Pooled culture medium (three flasks) was supplemented with an internal standard (camphor, 80 mg L−1 final concentration in the medium) and filtrated. The cell-free medium was extracted continuously using azeotropic pentane/diethyl ether (1:1.12) in a liquid–liquid conti-extractor [29]. The organic layers were dried over Na2SO4 and brought to a final volume of about 1 mL by fractionated distillation.

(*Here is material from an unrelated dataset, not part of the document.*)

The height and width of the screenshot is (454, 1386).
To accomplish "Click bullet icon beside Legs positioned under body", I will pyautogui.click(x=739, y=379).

One μL was injected into a Fisons GC 8360 gas chromatograph equipped with a cool on-column injector, a J&W CW 20 M fused silica capillary column (30 m × 0.32 mm i.d. × 0.4 μm film thickness, J&W Scientific Folsom, USA), hydrogen as carrier gas at 3.1 mL min−1, and a flame ionisation detector using a temperature program from 40°C (3 min) to 220°C with a rate of 4°C min−1. Quantification was performed according to the internal standard camphor. The glucose concentration was measured by an immobilized enzyme glucose analyser (YSI 2700 Select; Yellow Springs, USA). The cell wet and dry weights were determined gravimetrically. An appropriate sample volume was filtered through dried, pre-weighed filter paper and weighed directly or after drying at 105°C until constant weight (Sartorius, MA100, Germany).

Results

Initial physiological studies on shake flask scale were performed to characterize the growth behavior of the cultures in the presence of the respective monoterpene and to lay the foundation for the subsequent investigations of the biotransformations in the closed gas loop bioreactor.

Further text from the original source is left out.